### WHAT THE TASK ASKS:
Go through the data below and copy each line that includes "网传注册香港公司可获永居".

### ENTRIES PROVIDED:
BEGIN

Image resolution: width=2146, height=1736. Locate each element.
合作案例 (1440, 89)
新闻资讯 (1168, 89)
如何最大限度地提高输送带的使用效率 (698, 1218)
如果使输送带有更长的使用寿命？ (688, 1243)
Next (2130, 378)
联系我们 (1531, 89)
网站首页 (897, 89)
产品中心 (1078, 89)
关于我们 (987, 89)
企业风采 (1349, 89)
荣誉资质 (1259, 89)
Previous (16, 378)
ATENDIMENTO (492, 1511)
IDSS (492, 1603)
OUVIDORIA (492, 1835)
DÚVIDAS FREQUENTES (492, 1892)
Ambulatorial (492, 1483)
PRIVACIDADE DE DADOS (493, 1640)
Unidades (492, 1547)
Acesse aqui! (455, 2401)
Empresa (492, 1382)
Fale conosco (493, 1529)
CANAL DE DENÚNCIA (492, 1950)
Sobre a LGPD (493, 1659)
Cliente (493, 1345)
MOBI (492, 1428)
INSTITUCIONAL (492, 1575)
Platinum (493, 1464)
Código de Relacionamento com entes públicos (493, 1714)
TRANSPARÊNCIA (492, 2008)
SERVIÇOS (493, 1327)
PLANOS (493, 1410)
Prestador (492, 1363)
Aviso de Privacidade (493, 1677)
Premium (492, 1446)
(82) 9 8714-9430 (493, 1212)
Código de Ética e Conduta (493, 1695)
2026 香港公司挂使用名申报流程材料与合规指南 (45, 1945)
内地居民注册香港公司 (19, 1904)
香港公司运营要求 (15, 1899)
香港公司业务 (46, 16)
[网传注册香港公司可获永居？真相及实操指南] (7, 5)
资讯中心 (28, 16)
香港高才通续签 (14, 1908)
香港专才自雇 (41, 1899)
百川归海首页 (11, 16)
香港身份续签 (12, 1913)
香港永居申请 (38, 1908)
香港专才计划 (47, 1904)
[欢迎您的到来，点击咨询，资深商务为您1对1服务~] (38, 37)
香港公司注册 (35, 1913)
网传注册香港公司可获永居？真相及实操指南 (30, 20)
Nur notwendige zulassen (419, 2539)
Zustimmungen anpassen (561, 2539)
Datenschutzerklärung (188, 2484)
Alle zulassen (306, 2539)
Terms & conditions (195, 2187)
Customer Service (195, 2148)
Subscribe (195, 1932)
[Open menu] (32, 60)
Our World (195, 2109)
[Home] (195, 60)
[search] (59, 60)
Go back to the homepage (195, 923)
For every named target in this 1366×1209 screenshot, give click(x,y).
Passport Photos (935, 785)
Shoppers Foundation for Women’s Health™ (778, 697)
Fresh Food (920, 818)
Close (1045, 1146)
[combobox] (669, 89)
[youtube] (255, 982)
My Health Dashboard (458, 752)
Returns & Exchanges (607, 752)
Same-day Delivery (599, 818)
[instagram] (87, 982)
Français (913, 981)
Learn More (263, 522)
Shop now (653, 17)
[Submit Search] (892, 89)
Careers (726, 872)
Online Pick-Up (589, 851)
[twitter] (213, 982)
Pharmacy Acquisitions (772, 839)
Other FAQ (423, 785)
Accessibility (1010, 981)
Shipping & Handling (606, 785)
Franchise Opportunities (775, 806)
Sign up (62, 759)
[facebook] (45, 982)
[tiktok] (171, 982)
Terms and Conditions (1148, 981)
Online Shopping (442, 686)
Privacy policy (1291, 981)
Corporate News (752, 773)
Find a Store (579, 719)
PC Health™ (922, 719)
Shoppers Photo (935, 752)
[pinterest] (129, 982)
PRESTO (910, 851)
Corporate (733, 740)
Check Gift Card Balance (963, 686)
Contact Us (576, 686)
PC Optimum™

END

### PROBLEM SOLUTION:
[网传注册香港公司可获永居？真相及实操指南] (7, 5)
网传注册香港公司可获永居？真相及实操指南 (30, 20)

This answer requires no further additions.